Curiosidades

15.mar.2009 / 11:14 pm / Haga un comentario

Este artículo fue originalmente publicado en Project Syndicate.

NUEVA YORK – Algunos pensaban que la elección de Barack Obama revertiría las cosas para Estados Unidos. Como no fue así, incluso después de la sanción de un gigantesco paquete de estímulo, la presentación de un nuevo programa para hacer frente al subyacente problema inmobiliario y varios planes para estabilizar el sistema financiero, ya empiezan a culpar a Obama y a su equipo.

Obama, sin embargo, heredó una economía en caída libre, y difícilmente hubiera podido revertir las cosas en el corto tiempo que transcurrió desde que asumió la presidencia. El presidente Bush parecía un ciervo encandilado por los faros -paralizado, incapaz de hacer prácticamente nada- durante los meses anteriores a abandonar el cargo. Es un alivio que Estados Unidos finalmente tenga un presidente que puede actuar, y lo que ha estado haciendo marcará una gran diferencia.

Desafortunadamente, lo que está haciendo no es suficiente. El paquete de estímulo parece grande -más del 2% del PBI por año-, pero una tercera parte está destinada a recortes impositivos.

Casi la mitad del estímulo no hace más que compensar el efecto contraccionario de la reducción de personal a nivel estatal. Los 50 estados de Estados Unidos deben mantener presupuestos equilibrados. Los déficits totales se calculaban en 150.000 millones de dólares hace unos meses; hoy la cifra debe ser mucho mayor -de hecho, sólo California enfrenta un déficit de 40.000 millones de dólares.

Los estabilizadores automáticos de Estados Unidos -la progresividad de nuestros sistemas tributarios, la fortaleza de nuestro sistema de asistencia pública- se han visto seriamente debilitados, pero ofrecerán cierto estímulo, a medida que el déficit fiscal esperado trepe al 10% del PBI.

En resumen, el estímulo fortalecerá la economía de Estados Unidos, pero probablemente no sea suficiente para restablecer un crecimiento robusto.

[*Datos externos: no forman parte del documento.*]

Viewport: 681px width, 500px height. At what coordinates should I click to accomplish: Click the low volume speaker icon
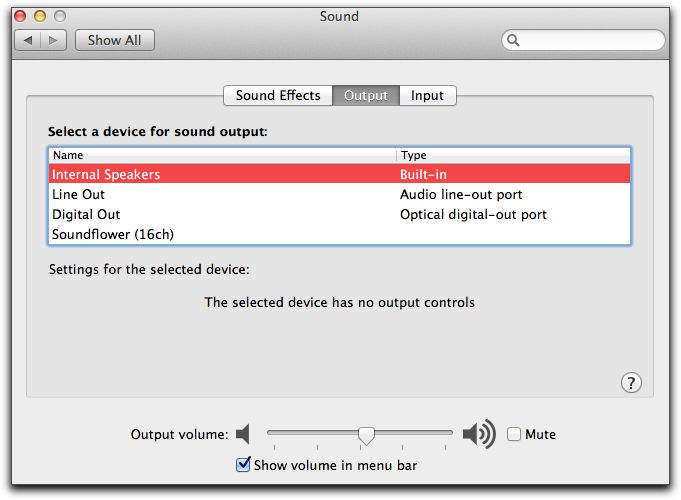click(x=243, y=434)
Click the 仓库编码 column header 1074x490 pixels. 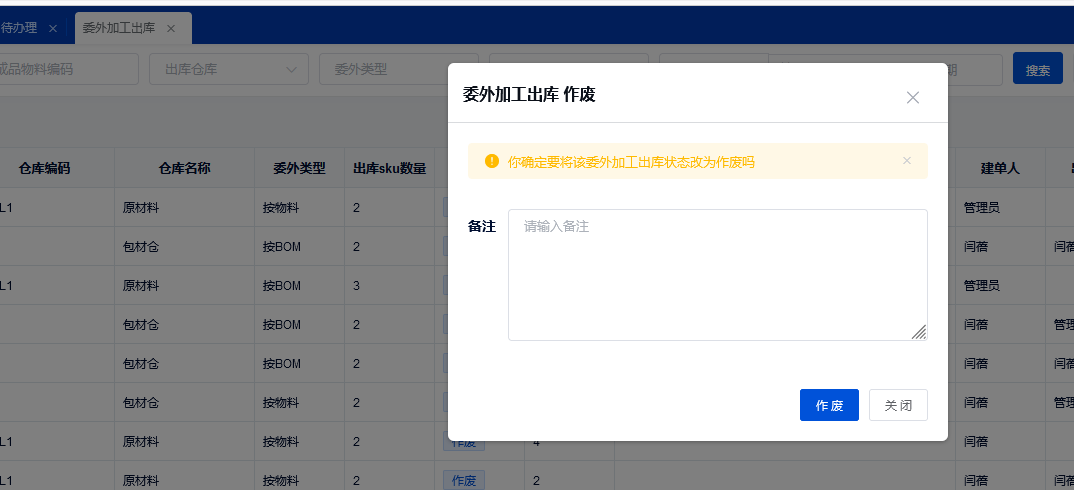(x=45, y=168)
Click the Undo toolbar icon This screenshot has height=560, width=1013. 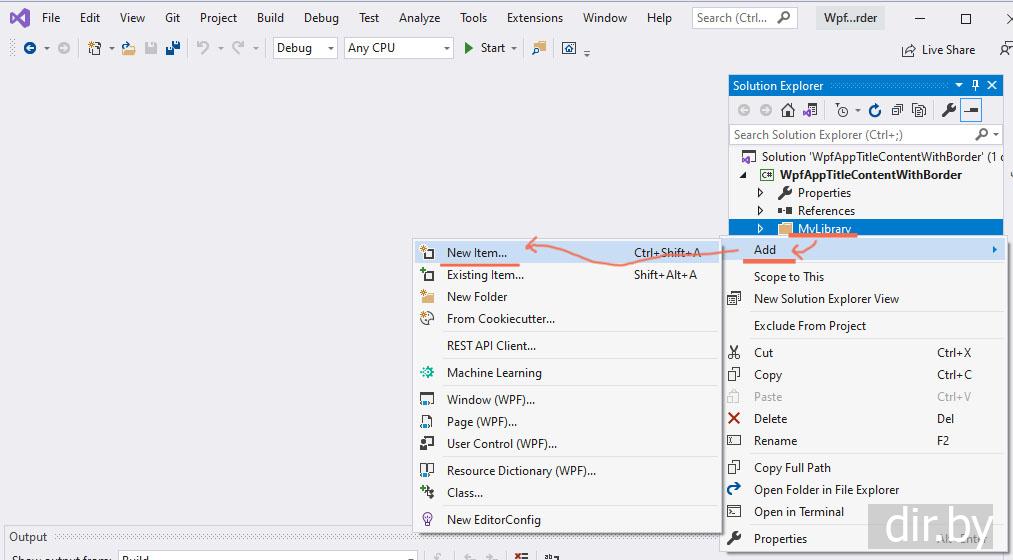tap(203, 48)
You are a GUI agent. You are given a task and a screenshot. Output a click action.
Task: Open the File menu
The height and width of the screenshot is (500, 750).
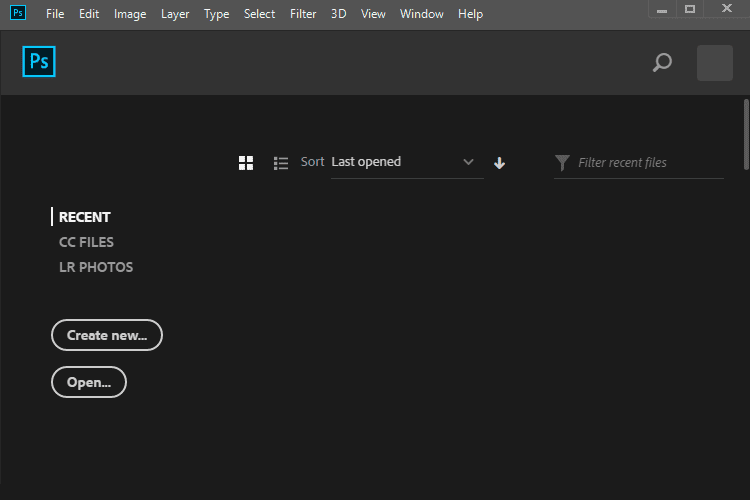[55, 14]
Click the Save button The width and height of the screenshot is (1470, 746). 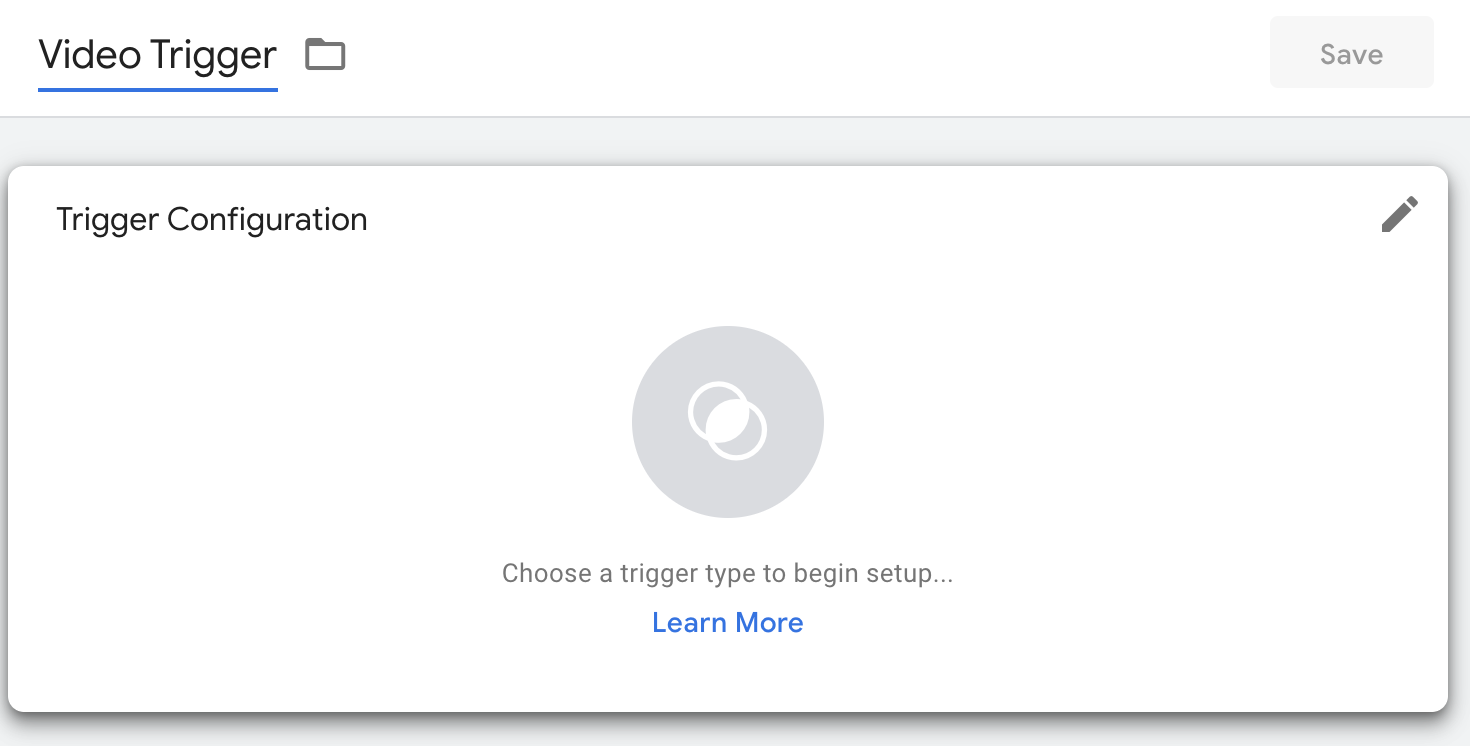pos(1351,54)
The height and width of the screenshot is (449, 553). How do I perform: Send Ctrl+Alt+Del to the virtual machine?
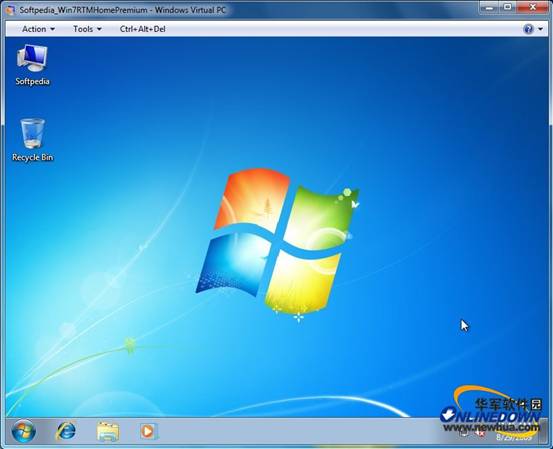pyautogui.click(x=142, y=29)
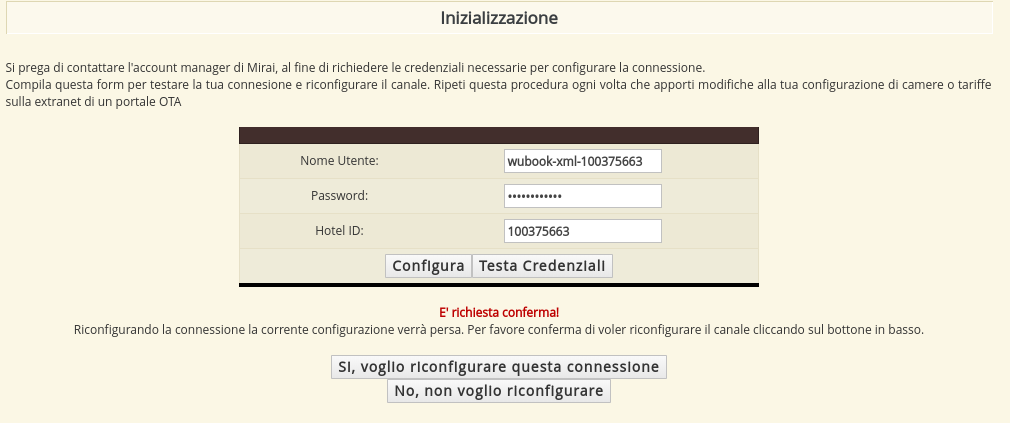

Esas son malas noticias para el resto del mundo, también, ya que una recuperación global fuerte requiere de una economía norteamericana fuerte.

La demora en la reestructuración bancaria es costosa, tanto en términos de los eventuales costos del rescate como del daño a la economía general en el ínterin.

A los gobiernos no les gusta admitir los costos totales del problema, de modo que le dan al sistema bancario apenas lo suficiente para sobrevivir, pero no lo suficiente como para devolverle la salud.

Se puede esperar que los banqueros actúen en interés propio en base a incentivos. Los incentivos perversos alimentaron la excesiva toma de riesgos, y los bancos que están al borde de la quiebra pero son demasiado grandes como para quebrar volverán a actuar de la misma manera. Sabiendo que el gobierno recogerá los pedazos si fuera necesario, pospondrán la resolución de las hipotecas y pagarán miles de millones en bonos y dividendos.

Socializar las pérdidas al mismo tiempo que se privatizan las ganancias es más preocupante que las consecuencias de la nacionalización de los bancos.

El efecto derrame en la economía casi nunca funciona. Inyectar dinero en los bancos no ayudó a los propietarios de casas: los remates siguen aumentando.

La falta de transparencia metió al sistema financiero norteamericano en este problema. La falta de transparencia no lo sacará de esta situación.

Las pérdidas bancarias ya ocurrieron y sus ganancias ahora deben producirse a expensas de los contribuyentes.

La era de pensar que se puede crear algo de la nada debería terminar. Las respuestas miopes de los políticos -que esperan arreglárselas con un acuerdo que es demasiado pequeño como para complacer a los contribuyentes y lo suficientemente grande como para complacer a los bancos- sólo prolongará el problema. Se está vislumbrando un callejón sin salida.

Se necesitará más dinero, pero los norteamericanos no están de ánimo para ofrecerlo -ciertamente, no en los términos que se han visto hasta ahora-. El pozo de dinero tal vez se esté secando y con él, también, el optimismo y la esperanza legendarios de Estados Unidos.